大切にしたい小さなコミュニティ
以前から紹介してきたヘルシービレッジのプロジェクト、年始めの会議で去年の成果をシェアしたところ、現場からオファーがいくつかあり、早速1件導入をしてきました。
場所は私自身も今年ターゲットにすべきと思っていたところ。ガダルカナル島内の、首都ホニアラから1時間東へ走ったあたりの地域。首都付近であり、オイルパームのプランテーションと金鉱があるだけに人口が多く、マラリアケースも多いのです。
さて、オイルパームのプランテーションは地域の環境や治安にけっこうな影響を与えています。まず、蝿がものすごく多い。廃棄物が大量の蝿を発生させているのです。食事をするときは自分のお皿から蝿を追い払うので精一杯で、おしゃべりをするのも難しいです。ソロモンで大ざっぱさに磨きをかけた私でさえ、ここでは長袖ロングパンツ、更に靴下まで履いていました。蚊にさされたところに蝿がつくと、簡単に皮膚病にしていまうのです。現にこの地域での皮膚病率も高い。
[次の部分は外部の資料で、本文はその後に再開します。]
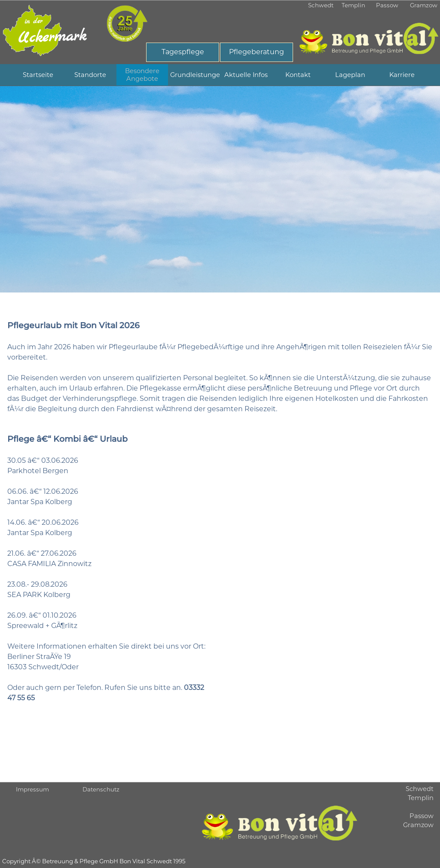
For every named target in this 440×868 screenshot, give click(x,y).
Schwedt (321, 5)
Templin (353, 5)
蚊も多いです。蝿と同じく廃棄物が環境を汚していることと、土壌の水はけが悪いことが原因のように思えます。おそらく、一箇所にオイルパームつまり同じ種類の木を大量に植え過ぎて、土の中の水の流れがおかしくなってしまっているのかなぁと思います。オイルパームの工場付近は、臭いも良くありません。「ソロモンで一番汚い場所」なんて言われてしまうこともあります。
そんな風に言われてしまう理由としてもう1つ、治安もあまり良くないのです。ここは昼間でも女の子は1人で歩くなとよく言われます。巨大なプランテーションの中では、地域の目も届かず、お互い知り合いが当たり前のソロモンの村の社会とは事情が違うのです。
今回はこの地域の中でのとりわけマラリアケースの高い地域に行ってきました。日中働きに出ている人が多い場所では、コミュニティ作りの活動はしにくいだろうなと思いつつ…、でもともかくも一度やってみよう、というわけです。
農民とお母さんを中心に人集めて委員会を作り、村人自身で村の環境を整えていくアイデアをシェアし、一緒に村を歩いて改善点を洗い出し、アクションプランを作りました。時間の流れがやはり違うので、人が集まるまでに辛抱強く待つ(あるいは呼びに行く)必要があり、毎度村へ行くたびこの瞬間、弱気になりそうな自分と闘います。
受け入れられていないのだろうか?
必要とされていないのだろうか?
外国人につき合ってくれているだけなのだろうか?
そして毎度今までの現場で学んできたことを思い出します。
ここは時間の概念が全然違う。
スケジュールに沿って動く習慣はない。
プロジェクトをするということ自体、村人には馴染みのないこと。
結局、現地の人に馴染むように、こちら側がフレキシブルに対応するのがいちばん。必要ないと思ったことは省くし、大事にした方が良いと思ったことには時間をかけます。私自身スケジュールに重きを置いていません。
そしてモヤモヤしたことは人と向き合って消化していくのがいちばん。同僚や村人と積極的に話して、お互いの理解を深めます。
結果とても良いかたちで導入ができました。
もう残り少ない活動期間、もっと最初からこんな風に活動できていたら…なんて考えますが、この経験はまた違う場所できっと生きてくるはず!と振り返る帰国3ヶ月前です。